Los pliegues
libertarios y socialistas de la revolución incomodan a Vladimir Putin y el
gobierno ruso. Podemos pensar la tradición de Octubre recuperando ideas y
utopías emancipatorias.
Por Pablo Stefanoni / Tomado de Nueva Sociedad
Hace un siglo se producía la famosa toma del Palacio de
Invierno. La Revolución Rusa iniciada en febrero de 1917 daba un giro con la
toma del poder por parte de los bolcheviques. ¿Cómo recordar hoy esas jornadas
y todo ese año que cambió la historia global y dio inicio al «corto» siglo XX?
Hoy, las líneas de continuidad con ese acontecimiento se han
roto. Pareciera que lo que los luchadores de aquellas gestas parecen decirle a
las nuevas generaciones es bastante poco. Algunos, como Maria Spiridonova o
Yuli Mártov –ella socialista revolucionaria, él menchevique, ambos del ala izquierda
de sus partidos- quedaron olvidados por fuera del trabajo historiográfico.

● **INSTRUCCIÓN DADA 1**
En el texto sobre la Revolución Rusa, ¿de qué partido era Yuli Mártov?
● **INSTRUCCIÓN DADA 2**
Extrae del texto sobre la Revolución Rusa, sin cambiar nada, el tramo que va desde "Los pliegues" hasta "utopías emancipatorias.".
● **INSTRUCCIÓN DADA 3**
Prolonga el texto sobre la Revolución Rusa a partir de su última oración.

● **INFORMACIÓN PROPORCIONADA**
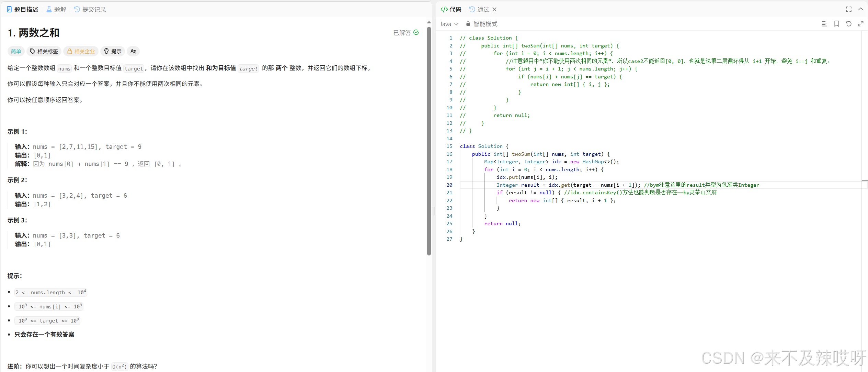This screenshot has width=868, height=372.
Task: Click the Aa font icon chip
Action: (x=133, y=51)
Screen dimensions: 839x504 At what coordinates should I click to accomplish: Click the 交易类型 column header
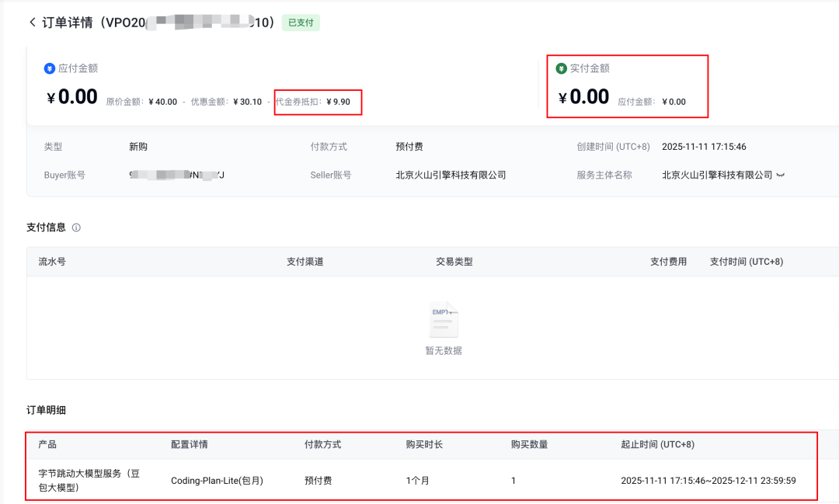point(456,261)
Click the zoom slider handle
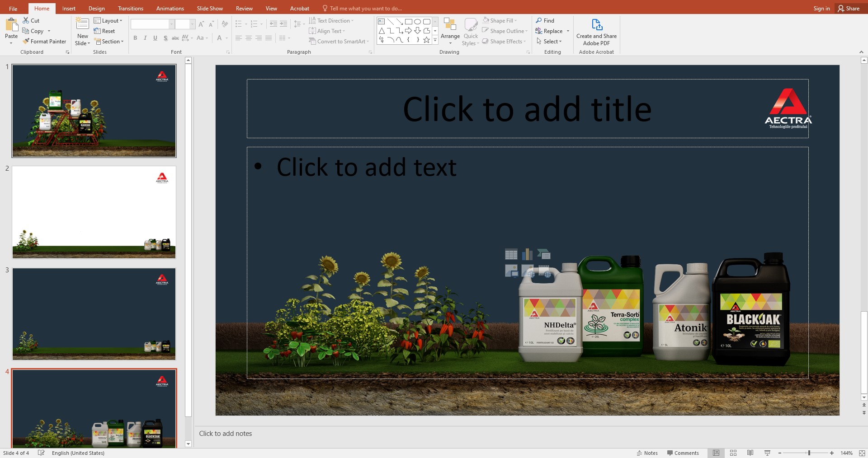The width and height of the screenshot is (868, 458). tap(809, 453)
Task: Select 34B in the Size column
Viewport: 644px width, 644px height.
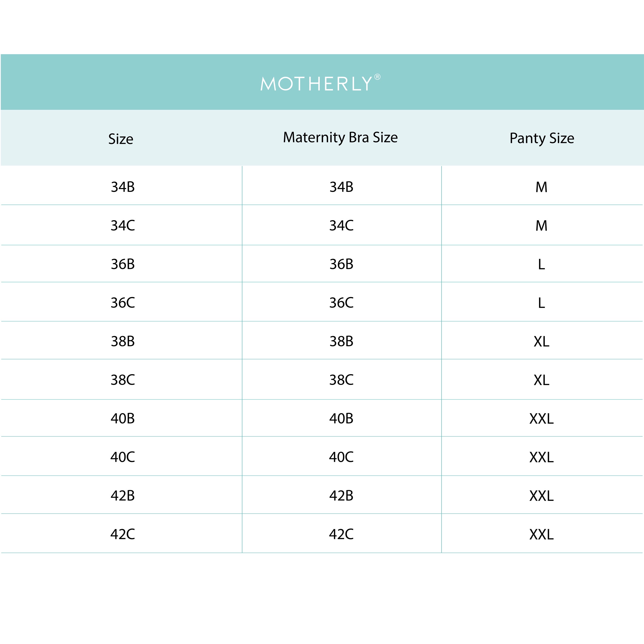Action: click(123, 187)
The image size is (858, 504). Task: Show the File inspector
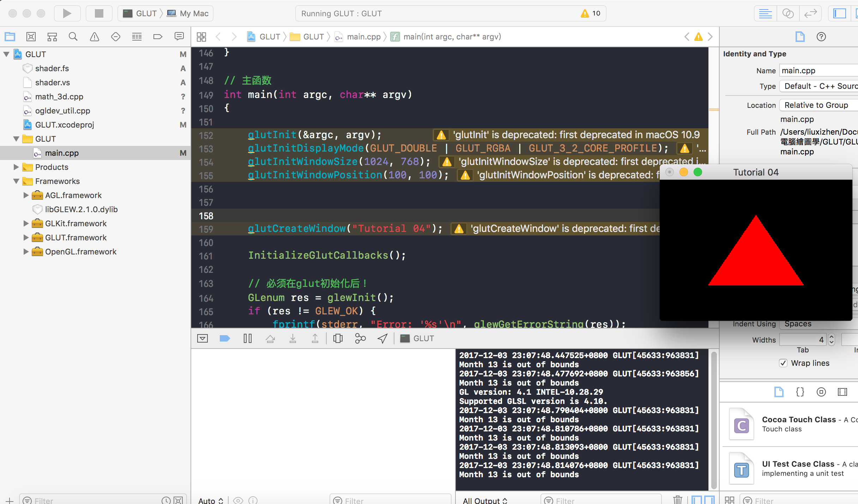click(x=800, y=37)

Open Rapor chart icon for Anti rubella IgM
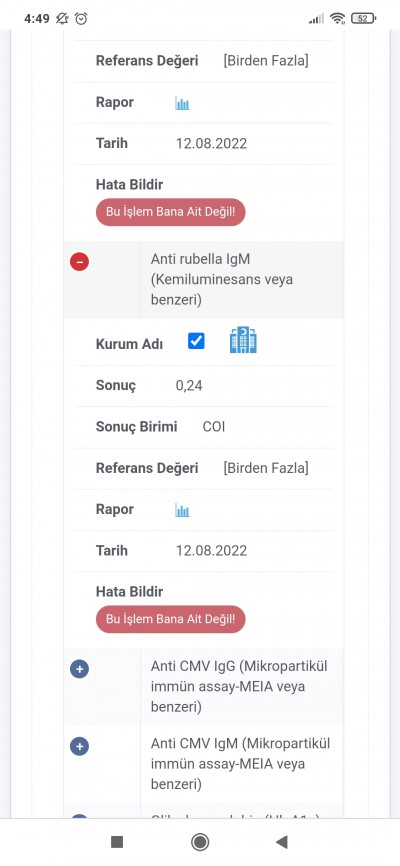coord(182,510)
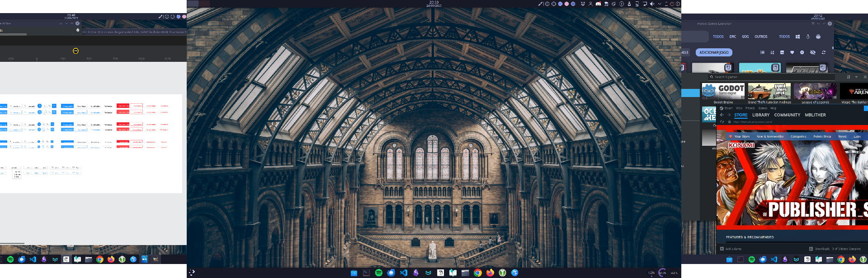The height and width of the screenshot is (278, 868).
Task: Open the view dropdown arrow beside game search
Action: pos(856,77)
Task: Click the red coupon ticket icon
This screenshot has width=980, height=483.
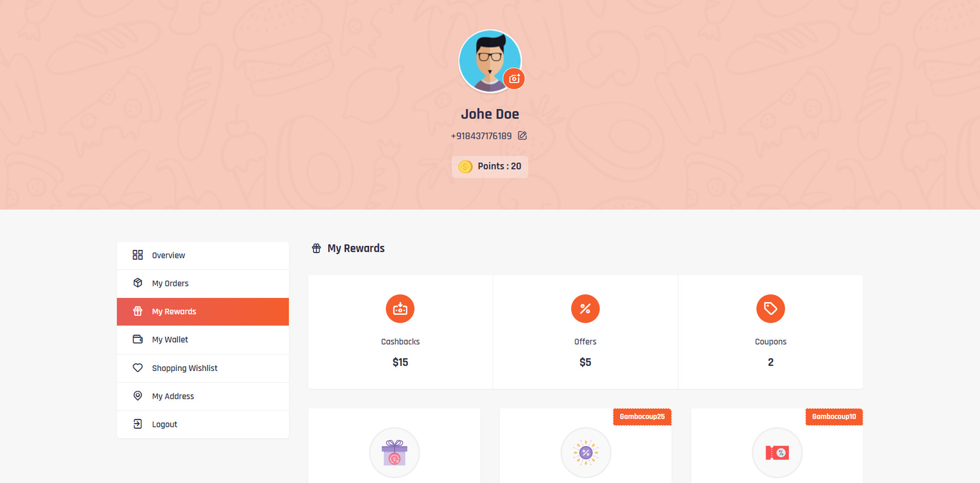Action: pos(777,453)
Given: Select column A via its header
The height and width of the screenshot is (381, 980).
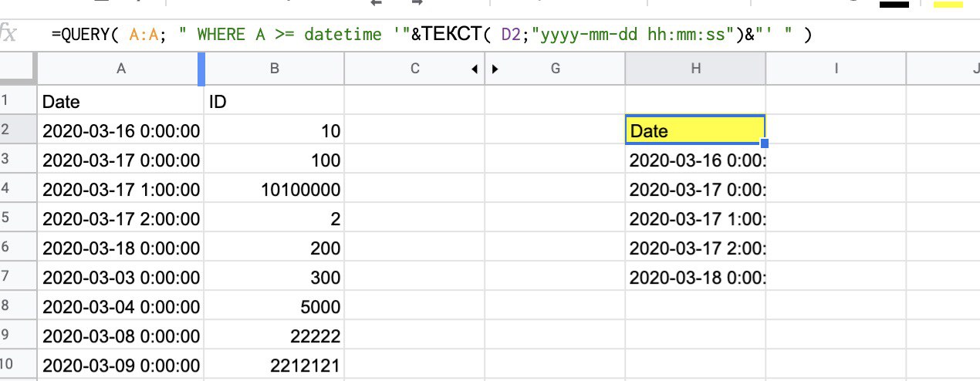Looking at the screenshot, I should (x=120, y=69).
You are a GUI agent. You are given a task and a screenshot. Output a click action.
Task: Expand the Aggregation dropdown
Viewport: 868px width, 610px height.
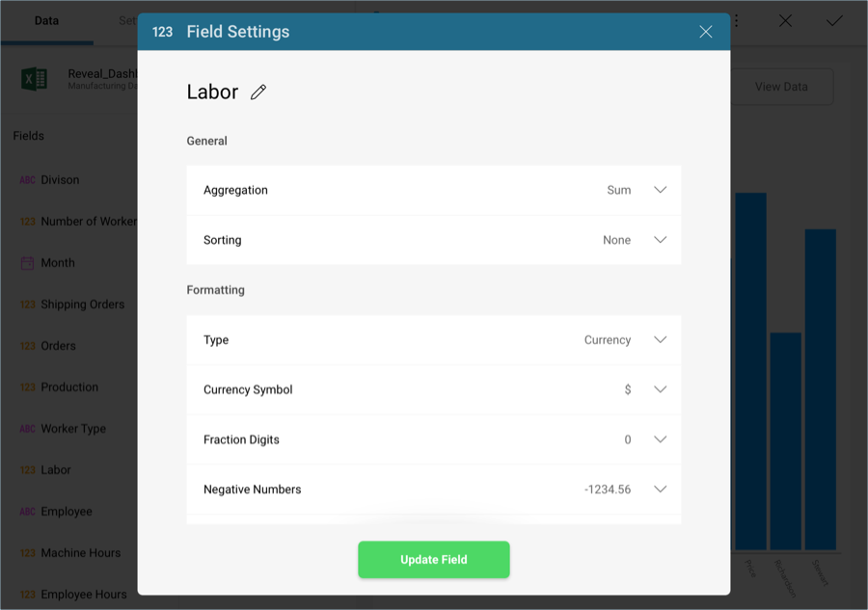[660, 190]
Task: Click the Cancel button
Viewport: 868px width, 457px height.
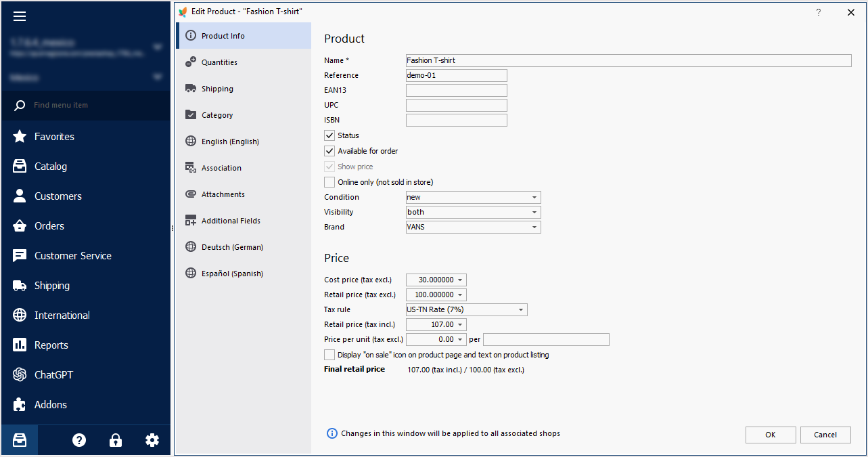Action: tap(825, 435)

● **RESPUESTA ESPERADA 1**
Era menchevique, del ala izquierda de su partido.

● **RESPUESTA ESPERADA 2**
Los pliegues
libertarios y socialistas de la revolución incomodan a Vladimir Putin y el
gobierno ruso. Podemos pensar la tradición de Octubre recuperando ideas y
utopías emancipatorias.

● **RESPUESTA ESPERADA 3**
Otros, como Lenin o Trotsky, sobreviven como el nombre de identidades políticas
de pequeños partidos. Lenin es poco leído, Trotsky se convirtió en un personaje
de best seller de la mano del escritor cubano Leonardo Padura,
y muchos jóvenes –y no tanto– conocieron al «viejo» asesinado en Coyoacán por
un emisario de Stalin en las páginas noveladas de El hombre que amaba a
los perros.
Sin duda alguna, la Revolución rusa parece más un problema de
historiadores que de luchadores del presente. ¿Pero no tiene nada que decirnos
esa primera revolución anticapitalista exitosa que desencadenó tanta energía
social y una enorme experimentación en el terreno político, cultural y social?
Quizás una buena manera de recordarla sea recuperando la
pluralidad de voces de aquellos años de la vieja aplanadora «marxista
leninista» que fosilizó a Lenin de manera metafórica y literal. Si hasta hace
algunas décadas el leninismo oficial parecía tener de su lado la victoria, tras
la caída del socialismo real los diferentes proyectos, voces, luchas y apuestas
recuperaron todos la misma dignidad.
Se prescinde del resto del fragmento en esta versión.